By Aron Mehta, Defense News–
The recent National Defense Strategy identified great power competitors as the major challenge facing the Pentagon, but Gen. Paul Selva, vice chairman of the Joint Chiefs of Staff, noted that the plans required to counter each nation are naturally “in tension with one another” for resources.
“Here’s why they will be in competition with each other: They are not the same,” Selva explained during an event hosted by the Defense Writers Group. “There are two unique competitions that we have to deal with, and the elements are overlapping but not the same.”
“Any fight with China, if it were to come to blows, would be a largely maritime and air fight,” Selva said. “It doesn’t mean the Army and the Marine Corps don’t have a place. But when you think about how a potential conflict with China would evolve, it very likely involves a substantial contribution from the naval and air forces, and the Army and Marine Corps would be supporting elements in that fight.”

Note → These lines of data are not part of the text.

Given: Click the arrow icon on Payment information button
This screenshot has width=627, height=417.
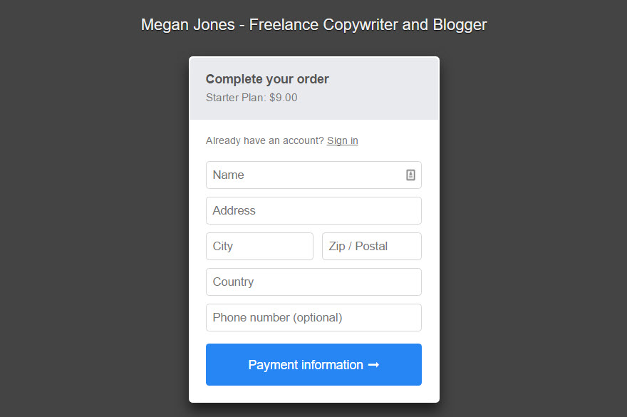Looking at the screenshot, I should click(x=373, y=365).
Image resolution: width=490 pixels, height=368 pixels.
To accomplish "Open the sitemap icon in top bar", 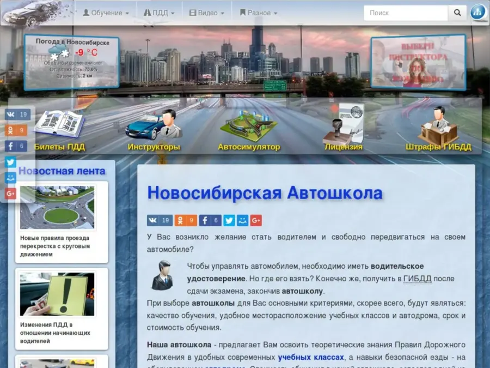I will [478, 13].
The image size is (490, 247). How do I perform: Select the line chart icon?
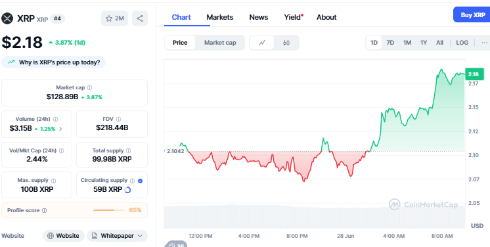262,43
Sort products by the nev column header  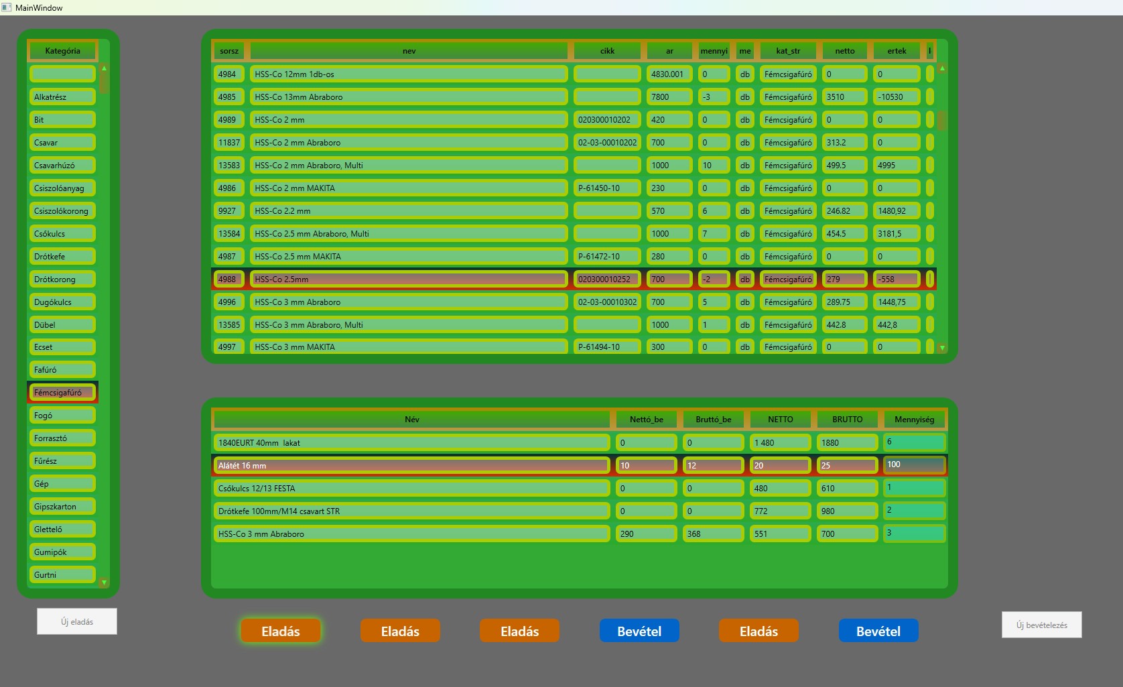tap(409, 51)
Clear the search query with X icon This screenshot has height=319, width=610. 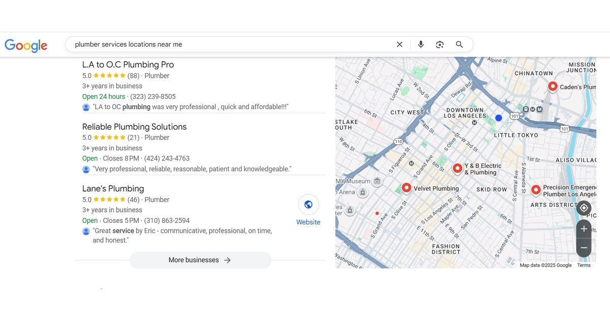[x=400, y=45]
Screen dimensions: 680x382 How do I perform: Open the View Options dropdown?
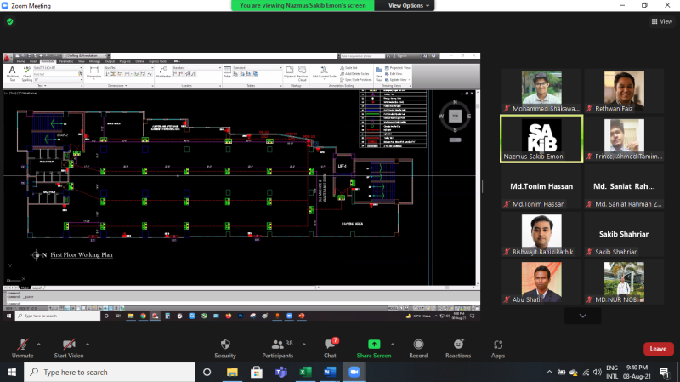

In contrast, “the Russia global problem set is largely an air and ground fight. Supported by elements of our maritime component, because you can’t get to Russia, you can’t get to Europe in any large measure without transiting the North Atlantic,” he said. “Which means there’s going to be a maritime fight to get things to the continent, but the fight itself as it evolves is likely to be an air and ground fight.”
Of course, there are other threats to the U.S. besides Russia and China. In recent strategy documents, the Pentagon narrowed its focus to what it calls the 4 + 1 threats — Russia, China, North Korea, Iran and terrorism.
North Korea is the easier to plan for, Selva noted, as Pyongyang “derives almost all of its military capabilities from buying hardware from either Russia or China,” which means planning for the two peer competitors covers the rogue nuclear state.
But figuring out which is the likeliest scenario and how to invest accordingly are major challenges being worked out inside the Pentagon. Selva indicated that those challenges will be part of the upcoming National Military Strategy, expected to be completed before the end of the year. But the question of having enough funding to prepare for both is clearly on Selva’s mind.
“If it’s not affordable, then we will express the risk to the secretary, to the president and to the American people,” he said. “Then we have to go to the secretary and president and say: ‘We are assuming risk on behalf of the American people because we can’t do this set of tasks.’ We can either appropriate the funds to get those tasks done, or we can articulate the risk.”
Andrew Hunter, an analyst with the Center for Strategic and International Studies, agrees that the Pentagon needs to think of China and Russia as separate threats. But he notes there are areas of common investment for both challenges.
“In both instances there is a premium on having access to instantaneous situational awareness and ability to find people on the battlefield, and be able to do the command and control to strike in very tight time frames,” Hunter said, adding that broad spectrum C4ISR — command, control, communications, computers, intelligence, surveillance and reconnaissance capabilities — is an area in which the Pentagon is routinely investing.
Hunter also warns not to expect the Chinese or Russians in a shooting war to play fair and try to match the Pentagon one on one.
“Are they going to try and do a straight up assault on the U.S. Air Force? My guess would be they probably won’t do that because that’s probably a losing proposition for them and they’re probably too smart of that,” Hunter said. “My guess is they will find a way to come at us that, at least, it won’t be something where our advantage is so overwhelming that it becomes a farce.”